Spadł motolotniarz. Nie przeżył
LEGNICA. Tragiczny finał lotu. W Legnicy zginął dziś motolotniarz, który w trakcie lotu spadł na ziemię. Upadek okazał się śmiertelny w skutkach. Nie wiadomo, czy przyczyną tej tragedii była awaria sprzętu czy błąd człowieka.
- Dzisiaj w rejonie ulicy Koskowickiej w Legnicy doszło do nieszczęśliwego wypadku. Z niewyjaśnionych na tę chwilę przyczyn, w trakcie lotu, spadł motolotniarz- mówi Anna Tersa z legnickiej komendy policji.
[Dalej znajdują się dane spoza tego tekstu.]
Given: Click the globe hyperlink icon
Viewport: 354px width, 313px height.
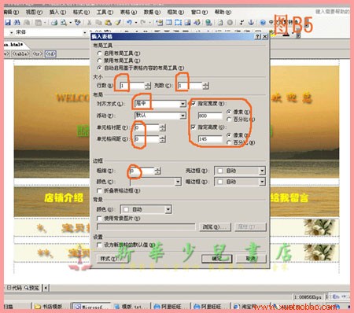Looking at the screenshot, I should (208, 23).
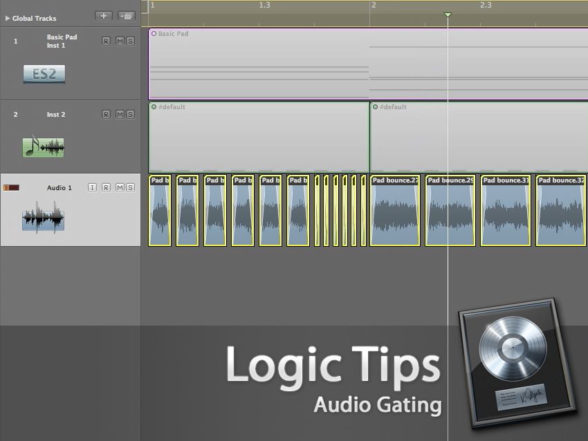
Task: Click the loop circle icon on the Basic Pad region
Action: (x=154, y=33)
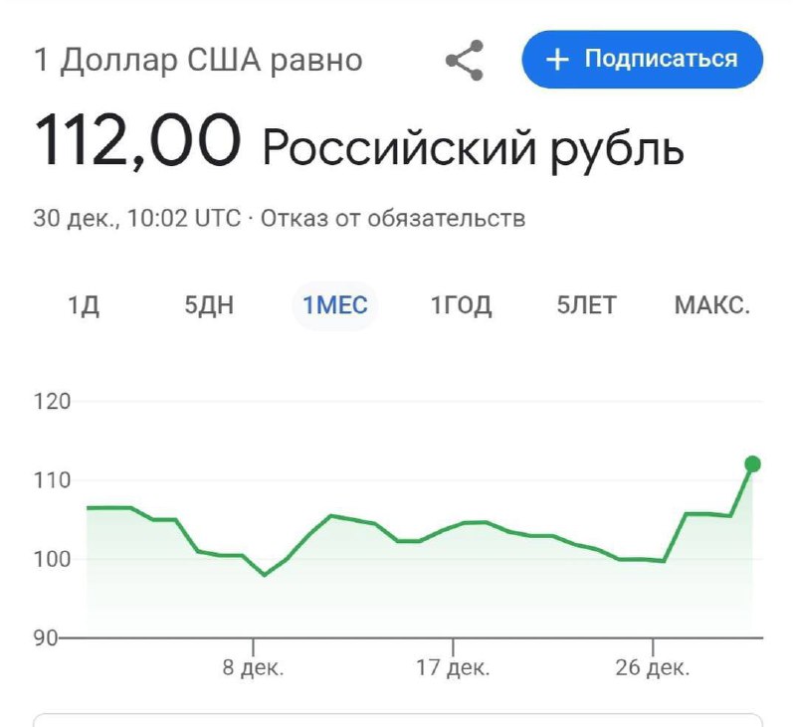
Task: Open the Отказ от обязательств link
Action: click(x=393, y=218)
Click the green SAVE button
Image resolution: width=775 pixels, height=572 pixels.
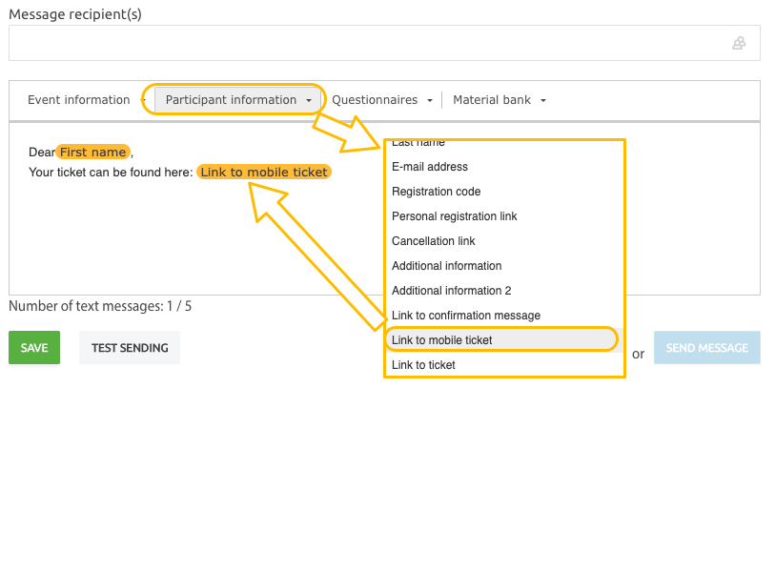click(34, 348)
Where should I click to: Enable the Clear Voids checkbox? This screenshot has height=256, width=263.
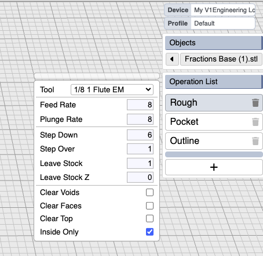click(x=149, y=193)
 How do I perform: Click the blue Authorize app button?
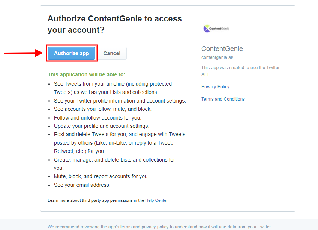point(71,53)
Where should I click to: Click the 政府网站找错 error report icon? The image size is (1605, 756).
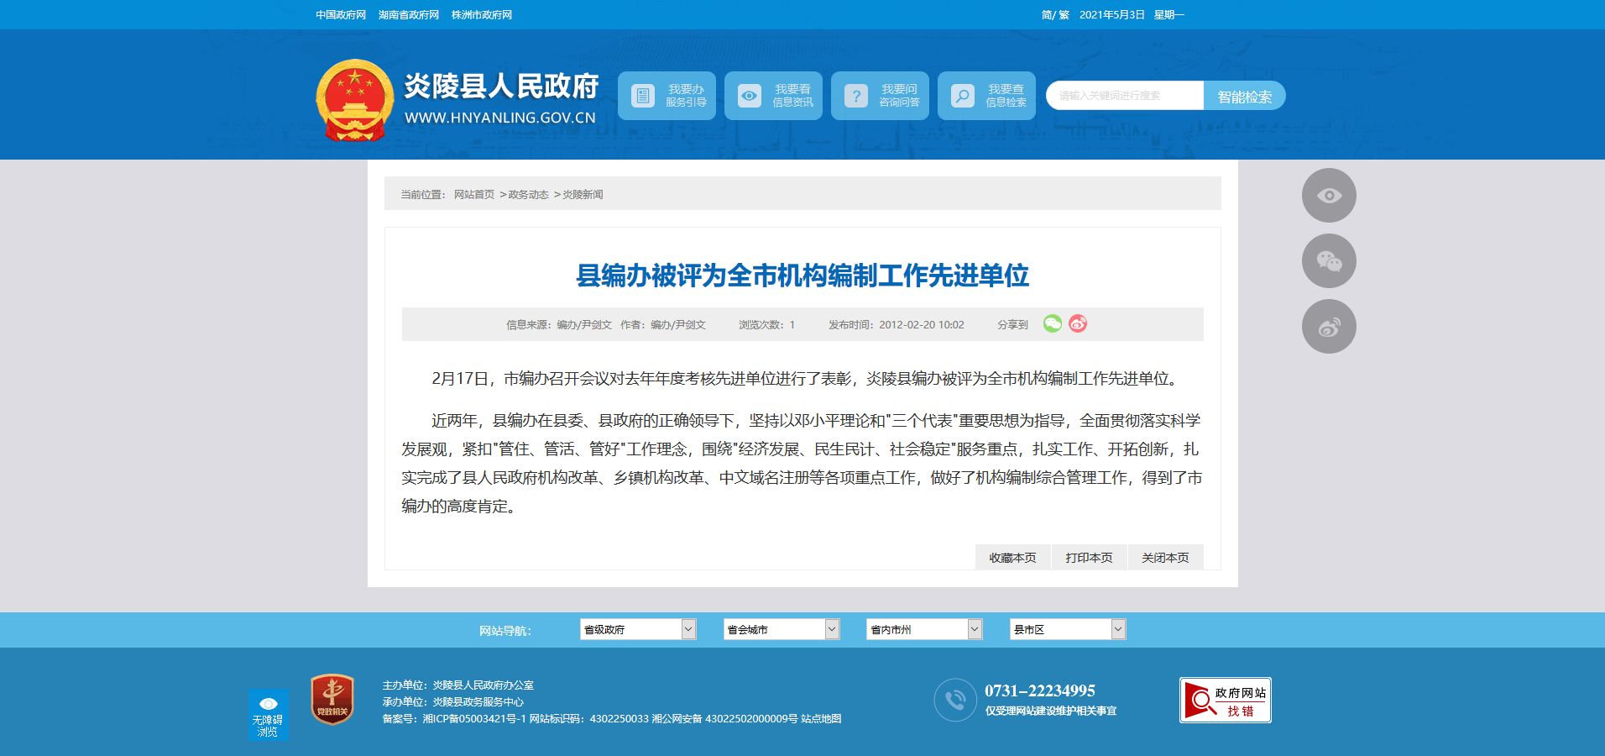pyautogui.click(x=1225, y=701)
Jako pierwsze reanimacji podjęły się osoby postronne, chwilę potem do akcji wkroczyli ratownicy pogotowia ratunkowego. Niestety, mimo ich wysiłków, mężczyzna zmarł.
- Na miejscu pracują policjanci pod nadzorem prokuratora.Grupa dochodzeniowo - śledcza wraz z technikiem kryminalistyki prowadzi czynności procesowe. Trwają czynności zmierzające do ustalenia wszelkich okoliczności tego zdarzenia- dodaje Anna Tersa.
Na tę chwilę nie wiadomo, czy za tę tragedię odpowiedzialna jest awaria sprzętu czy błąd pilota.
- Motolotnia zostanie zabezpieczona do badań przez komisję wypadków lotniczych - dodaje rzeczniczka policji.